**Problem to work on**: Repeat each entry below exactly as it stands.

**Source records**:
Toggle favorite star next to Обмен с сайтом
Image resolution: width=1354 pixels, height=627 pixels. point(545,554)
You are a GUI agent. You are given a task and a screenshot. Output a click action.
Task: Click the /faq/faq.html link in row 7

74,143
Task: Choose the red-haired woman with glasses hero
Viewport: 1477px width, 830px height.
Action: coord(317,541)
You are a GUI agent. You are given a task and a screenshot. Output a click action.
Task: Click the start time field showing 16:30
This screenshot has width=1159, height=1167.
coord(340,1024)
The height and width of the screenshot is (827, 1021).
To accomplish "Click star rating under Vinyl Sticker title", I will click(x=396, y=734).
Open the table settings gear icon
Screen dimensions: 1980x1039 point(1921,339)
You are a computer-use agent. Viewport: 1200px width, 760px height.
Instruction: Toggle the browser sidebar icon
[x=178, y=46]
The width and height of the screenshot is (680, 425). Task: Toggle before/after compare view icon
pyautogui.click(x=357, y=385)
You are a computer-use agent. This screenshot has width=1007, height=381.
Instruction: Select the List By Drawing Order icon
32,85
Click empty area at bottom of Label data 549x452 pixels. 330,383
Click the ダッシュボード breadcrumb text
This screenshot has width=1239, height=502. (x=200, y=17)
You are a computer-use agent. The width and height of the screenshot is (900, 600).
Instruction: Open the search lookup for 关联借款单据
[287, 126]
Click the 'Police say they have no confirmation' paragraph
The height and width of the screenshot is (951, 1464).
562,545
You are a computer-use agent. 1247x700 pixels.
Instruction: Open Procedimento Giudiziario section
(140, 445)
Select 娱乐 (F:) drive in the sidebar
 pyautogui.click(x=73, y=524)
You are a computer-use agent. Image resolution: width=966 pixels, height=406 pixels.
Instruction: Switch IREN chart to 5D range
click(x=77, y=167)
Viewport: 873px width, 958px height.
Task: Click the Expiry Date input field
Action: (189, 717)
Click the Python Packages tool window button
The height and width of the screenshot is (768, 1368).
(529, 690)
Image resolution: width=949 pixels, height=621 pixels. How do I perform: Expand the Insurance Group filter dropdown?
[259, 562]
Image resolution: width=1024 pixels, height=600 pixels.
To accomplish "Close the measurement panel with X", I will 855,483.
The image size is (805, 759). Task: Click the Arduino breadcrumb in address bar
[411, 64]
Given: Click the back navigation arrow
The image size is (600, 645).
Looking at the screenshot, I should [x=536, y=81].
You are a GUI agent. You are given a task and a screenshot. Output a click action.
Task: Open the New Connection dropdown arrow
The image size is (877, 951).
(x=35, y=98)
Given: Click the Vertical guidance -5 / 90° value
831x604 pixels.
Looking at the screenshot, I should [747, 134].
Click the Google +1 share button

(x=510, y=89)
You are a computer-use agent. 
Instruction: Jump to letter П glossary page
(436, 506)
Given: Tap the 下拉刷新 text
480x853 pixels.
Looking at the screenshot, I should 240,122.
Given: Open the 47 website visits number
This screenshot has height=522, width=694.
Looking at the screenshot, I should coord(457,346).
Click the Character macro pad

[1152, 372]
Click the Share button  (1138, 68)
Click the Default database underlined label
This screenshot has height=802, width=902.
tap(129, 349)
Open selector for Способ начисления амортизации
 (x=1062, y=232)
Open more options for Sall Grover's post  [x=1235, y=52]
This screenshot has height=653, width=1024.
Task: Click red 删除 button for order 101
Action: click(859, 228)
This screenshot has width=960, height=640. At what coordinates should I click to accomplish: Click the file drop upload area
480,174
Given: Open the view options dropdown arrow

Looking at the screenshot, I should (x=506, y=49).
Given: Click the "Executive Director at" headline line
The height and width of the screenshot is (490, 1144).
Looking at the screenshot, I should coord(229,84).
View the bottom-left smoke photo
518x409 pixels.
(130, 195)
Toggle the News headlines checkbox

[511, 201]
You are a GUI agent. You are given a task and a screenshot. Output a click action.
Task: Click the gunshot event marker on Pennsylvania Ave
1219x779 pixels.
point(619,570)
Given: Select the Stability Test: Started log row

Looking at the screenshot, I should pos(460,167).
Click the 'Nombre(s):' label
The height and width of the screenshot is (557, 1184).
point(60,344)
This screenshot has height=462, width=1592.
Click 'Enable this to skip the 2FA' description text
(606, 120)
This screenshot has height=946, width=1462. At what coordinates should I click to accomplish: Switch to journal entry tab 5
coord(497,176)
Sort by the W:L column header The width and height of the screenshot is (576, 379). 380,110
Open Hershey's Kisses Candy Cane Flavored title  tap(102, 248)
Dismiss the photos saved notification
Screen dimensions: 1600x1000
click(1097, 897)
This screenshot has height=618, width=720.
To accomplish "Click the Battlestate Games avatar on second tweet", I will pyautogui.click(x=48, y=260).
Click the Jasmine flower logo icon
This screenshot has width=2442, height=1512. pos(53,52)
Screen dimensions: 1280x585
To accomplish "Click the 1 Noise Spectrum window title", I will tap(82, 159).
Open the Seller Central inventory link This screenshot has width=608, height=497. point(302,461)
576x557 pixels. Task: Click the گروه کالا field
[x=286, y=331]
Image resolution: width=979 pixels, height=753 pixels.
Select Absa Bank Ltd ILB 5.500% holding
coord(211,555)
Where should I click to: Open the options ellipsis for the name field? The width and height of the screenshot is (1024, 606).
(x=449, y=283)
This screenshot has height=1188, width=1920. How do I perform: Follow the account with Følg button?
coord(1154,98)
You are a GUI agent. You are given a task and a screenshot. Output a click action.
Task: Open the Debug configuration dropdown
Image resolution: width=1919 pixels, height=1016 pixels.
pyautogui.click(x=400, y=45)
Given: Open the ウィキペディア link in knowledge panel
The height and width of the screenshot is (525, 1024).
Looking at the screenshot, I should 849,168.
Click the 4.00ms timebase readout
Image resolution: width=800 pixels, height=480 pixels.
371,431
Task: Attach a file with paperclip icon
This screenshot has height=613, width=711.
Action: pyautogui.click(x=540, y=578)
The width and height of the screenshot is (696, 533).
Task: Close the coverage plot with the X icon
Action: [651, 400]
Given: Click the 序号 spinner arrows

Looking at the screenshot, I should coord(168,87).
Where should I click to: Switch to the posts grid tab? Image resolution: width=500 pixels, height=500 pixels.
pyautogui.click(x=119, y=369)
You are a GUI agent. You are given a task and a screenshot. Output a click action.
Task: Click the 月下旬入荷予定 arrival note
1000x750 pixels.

**Task output**:
Toggle favorite star next to Обмен с сайтом
Image resolution: width=1354 pixels, height=627 pixels. point(545,554)
You are a GUI agent. You are given a task and a screenshot. Output a click action.
Task: Click the /faq/faq.html link in row 7

74,143
Task: Choose the red-haired woman with glasses hero
Viewport: 1477px width, 830px height.
Action: coord(317,541)
You are a GUI agent. You are given a task and a screenshot. Output a click action.
Task: Click the start time field showing 16:30
This screenshot has width=1159, height=1167.
coord(340,1024)
The height and width of the screenshot is (827, 1021).
To accomplish "Click star rating under Vinyl Sticker title", I will click(x=396, y=734).
Open the table settings gear icon
Screen dimensions: 1980x1039 point(1921,339)
You are a computer-use agent. Viewport: 1200px width, 760px height.
Instruction: Toggle the browser sidebar icon
[x=178, y=46]
The width and height of the screenshot is (680, 425). Task: Toggle before/after compare view icon
pyautogui.click(x=357, y=385)
You are a computer-use agent. This screenshot has width=1007, height=381.
Instruction: Select the List By Drawing Order icon
32,85
Click empty area at bottom of Label data 549x452 pixels. 330,383
Click the ダッシュボード breadcrumb text
This screenshot has width=1239, height=502. (x=200, y=17)
You are a computer-use agent. The width and height of the screenshot is (900, 600).
Instruction: Open the search lookup for 关联借款单据
[287, 126]
Click the 'Police say they have no confirmation' paragraph
The height and width of the screenshot is (951, 1464).
562,545
You are a computer-use agent. 1247x700 pixels.
Instruction: Open Procedimento Giudiziario section
(140, 445)
Select 娱乐 (F:) drive in the sidebar
 pyautogui.click(x=73, y=524)
You are a computer-use agent. Image resolution: width=966 pixels, height=406 pixels.
Instruction: Switch IREN chart to 5D range
click(x=77, y=167)
Viewport: 873px width, 958px height.
Task: Click the Expiry Date input field
Action: (189, 717)
Click the Python Packages tool window button
The height and width of the screenshot is (768, 1368).
(529, 690)
Image resolution: width=949 pixels, height=621 pixels. How do I perform: Expand the Insurance Group filter dropdown?
[259, 562]
Image resolution: width=1024 pixels, height=600 pixels.
To accomplish "Close the measurement panel with X", I will 855,483.
The image size is (805, 759). Task: Click the Arduino breadcrumb in address bar
[411, 64]
Given: Click the back navigation arrow
The image size is (600, 645).
Looking at the screenshot, I should [x=536, y=81].
You are a GUI agent. You are given a task and a screenshot. Output a click action.
Task: Open the New Connection dropdown arrow
The image size is (877, 951).
(x=35, y=98)
Given: Click the Vertical guidance -5 / 90° value
831x604 pixels.
Looking at the screenshot, I should [747, 134].
Click the Google +1 share button

(x=510, y=89)
You are a computer-use agent. 
Instruction: Jump to letter П glossary page
(436, 506)
Given: Tap the 下拉刷新 text
480x853 pixels.
Looking at the screenshot, I should 240,122.
Given: Open the 47 website visits number
This screenshot has height=522, width=694.
Looking at the screenshot, I should coord(457,346).
Click the Character macro pad

[1152, 372]
Click the Share button  (1138, 68)
Click the Default database underlined label
This screenshot has height=802, width=902.
tap(129, 349)
Open selector for Способ начисления амортизации
 (x=1062, y=232)
Open more options for Sall Grover's post  [x=1235, y=52]
This screenshot has height=653, width=1024.
Task: Click red 删除 button for order 101
Action: click(859, 228)
This screenshot has width=960, height=640. At what coordinates should I click to accomplish: Click the file drop upload area
480,174
Given: Open the view options dropdown arrow

Looking at the screenshot, I should (x=506, y=49).
Given: Click the "Executive Director at" headline line
The height and width of the screenshot is (490, 1144).
Looking at the screenshot, I should coord(229,84).
View the bottom-left smoke photo
518x409 pixels.
(130, 195)
Toggle the News headlines checkbox

[511, 201]
You are a GUI agent. You are given a task and a screenshot. Output a click action.
Task: Click the gunshot event marker on Pennsylvania Ave
1219x779 pixels.
point(619,570)
Given: Select the Stability Test: Started log row

Looking at the screenshot, I should pos(460,167).
Click the 'Nombre(s):' label
The height and width of the screenshot is (557, 1184).
point(60,344)
This screenshot has height=462, width=1592.
Click 'Enable this to skip the 2FA' description text
(606, 120)
This screenshot has height=946, width=1462. At what coordinates should I click to accomplish: Switch to journal entry tab 5
coord(497,176)
Sort by the W:L column header The width and height of the screenshot is (576, 379). 380,110
Open Hershey's Kisses Candy Cane Flavored title  tap(102, 248)
Dismiss the photos saved notification
Screen dimensions: 1600x1000
click(1097, 897)
This screenshot has height=618, width=720.
To accomplish "Click the Battlestate Games avatar on second tweet", I will pyautogui.click(x=48, y=260).
Click the Jasmine flower logo icon
This screenshot has width=2442, height=1512. pos(53,52)
Screen dimensions: 1280x585
To accomplish "Click the 1 Noise Spectrum window title", I will tap(82, 159).
Open the Seller Central inventory link This screenshot has width=608, height=497. point(302,461)
576x557 pixels. Task: Click the گروه کالا field
[x=286, y=331]
Image resolution: width=979 pixels, height=753 pixels.
Select Absa Bank Ltd ILB 5.500% holding
coord(211,555)
Where should I click to: Open the options ellipsis for the name field? The width and height of the screenshot is (1024, 606).
(x=449, y=283)
This screenshot has height=1188, width=1920. How do I perform: Follow the account with Følg button?
coord(1154,98)
You are a GUI agent. You are given a task and a screenshot. Output a click action.
Task: Open the Debug configuration dropdown
Image resolution: width=1919 pixels, height=1016 pixels.
pyautogui.click(x=400, y=45)
Given: Open the ウィキペディア link in knowledge panel
The height and width of the screenshot is (525, 1024).
Looking at the screenshot, I should 849,168.
Click the 4.00ms timebase readout
Image resolution: width=800 pixels, height=480 pixels.
371,431
Task: Attach a file with paperclip icon
This screenshot has height=613, width=711.
Action: pyautogui.click(x=540, y=578)
The width and height of the screenshot is (696, 533).
Task: Close the coverage plot with the X icon
Action: [651, 400]
Given: Click the 序号 spinner arrows

Looking at the screenshot, I should coord(168,87).
Where should I click to: Switch to the posts grid tab? Image resolution: width=500 pixels, height=500 pixels.
pyautogui.click(x=119, y=369)
You are a GUI agent. You are given a task and a screenshot. Output a click action.
Task: Click the 月下旬入荷予定 arrival note
1000x750 pixels.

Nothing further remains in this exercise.